By Faridat Salifu
Denmark is set to introduce the world’s first carbon tax on agriculture, with cattle farmers facing an annual charge of nearly €100 per cow to account for greenhouse gas emissions.
After months of intense negotiations with trade bodies and environmental groups, Denmark’s ruling coalition agreed recently to an effective tax rate of DKr120 (€16) per tonne of carbon dioxide equivalent emissions from livestock, including cows and pigs.
The agreement aims to introduce the tax by 2030. This decision follows recent protests by farmers across Europe against EU environmental measures.
Prime Minister Mette Frederiksen expressed hope that the tax would “pave the way forward regionally and globally” for similar initiatives.
The Danish parliament is expected to vote on the tax later this year. The tax rate is set to start at DKr300 per tonne of CO₂ equivalent in 2030, increasing to DKr750 per tonne by 2035. Incentives for farmers to reduce emissions will be built into the system, and a basic tax deduction of 60% will apply for at least the first two years.
According to Green think-tank Concito, the average Danish cow produces six tonnes of CO₂ equivalent per year. Under the initial tax rate of DKr120, this would result in a charge of approximately DKr720, or €96.50 per cow.
The tax will also affect pig farmers, although cows produce significantly higher emissions. Denmark is a major exporter of dairy and pork products.

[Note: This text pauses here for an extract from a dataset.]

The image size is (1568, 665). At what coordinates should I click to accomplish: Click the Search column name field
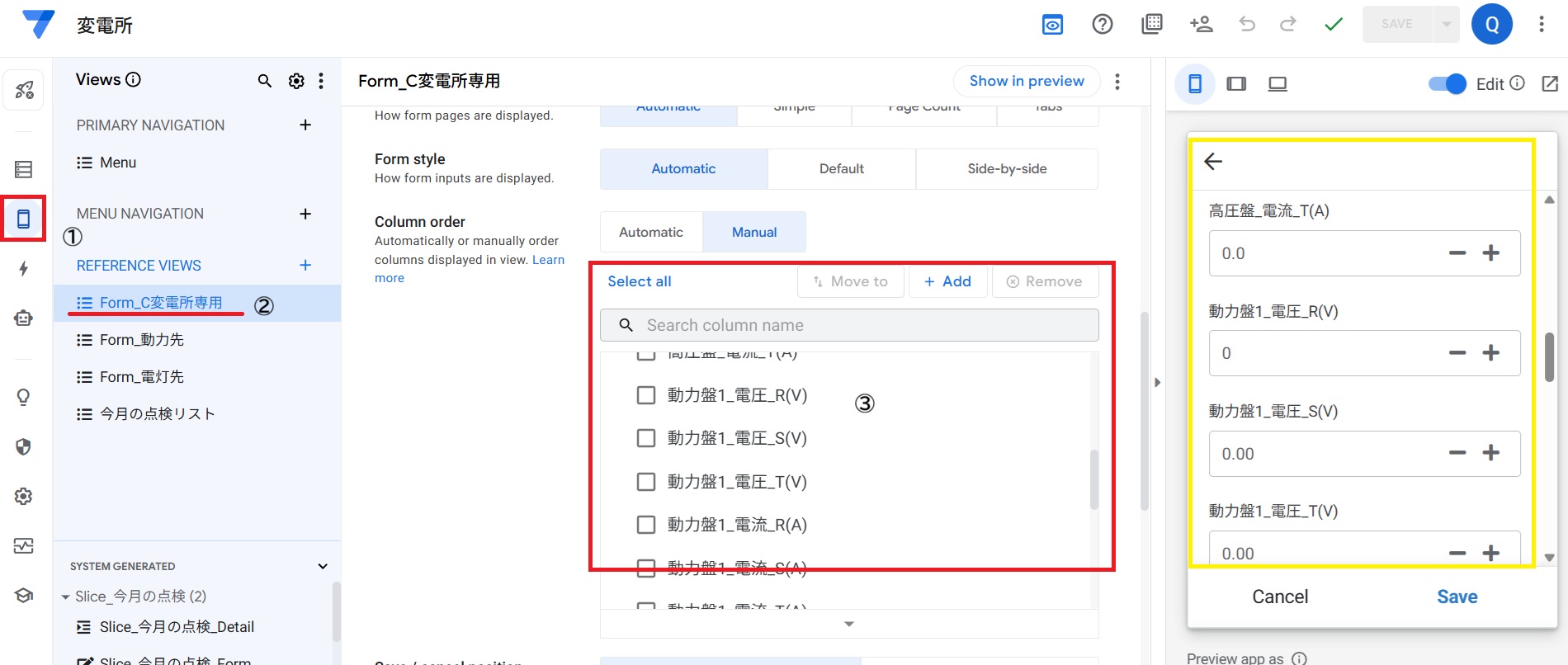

Farmers’ organization Bæredygtigt Landbrug, which was not involved in the negotiations, criticized the agreement.
Chair Peter Kiær argued that the tax would stifle technological investment in Denmark, already one of the world’s greenest agricultural producers. “I think it’s crazy,” Kiær said adding that the government] aren’t listening to the farmers.
Some environmental groups also argued that the tax included too many deductions to be effective.
The nation’s Climate Minister, Lars Aagaard, emphasized the necessity of the tax, noting that agriculture is Denmark’s largest greenhouse gas emitter.
“This cannot continue,” he said. “Agriculture must contribute and be part of the green future.”
Søren Søndergaard, chair of the Danish Agriculture & Food Council, highlighted the success in securing a tax model that allows farmers using approved, sustainable climate solutions to avoid the tax entirely.
However, Peder Tuborgh, CEO of dairy cooperative Arla Foods, warned that the tax regime might unfairly impact farmers, including organic producers, who are already making efforts to reduce emissions. He called for further examination by policymakers.
It was recalled that New Zealand recently scrapped a similar tax on sheep and cow farmers aimed at reducing methane emissions.
Meanwhile, the European Commission is exploring the possibility of an EU-wide agricultural emissions trading system, which might require farmers and landowners to pay directly for their emissions.
Kristian Hundebøll, CEO of DLG Group, one of Europe’s largest agribusinesses, emphasized the importance of anchoring the tax in Europe rather than Denmark acting unilaterally.
Alexandre Paquot, deputy director-general of the European Commission’s climate arm, recently indicated that integrating agriculture into the bloc’s emissions trading system could offer “new business cases and new opportunities for farmers.”
Agriculture accounts for nearly a quarter of global emissions, including land use changes.
Ruminant animals such as cows and sheep produce methane through digestion, and synthetic nitrogen fertilizers in their feed also contribute to greenhouse gases.
Livestock emissions make up 11% of global emissions, with cows responsible for nearly two-thirds of that total.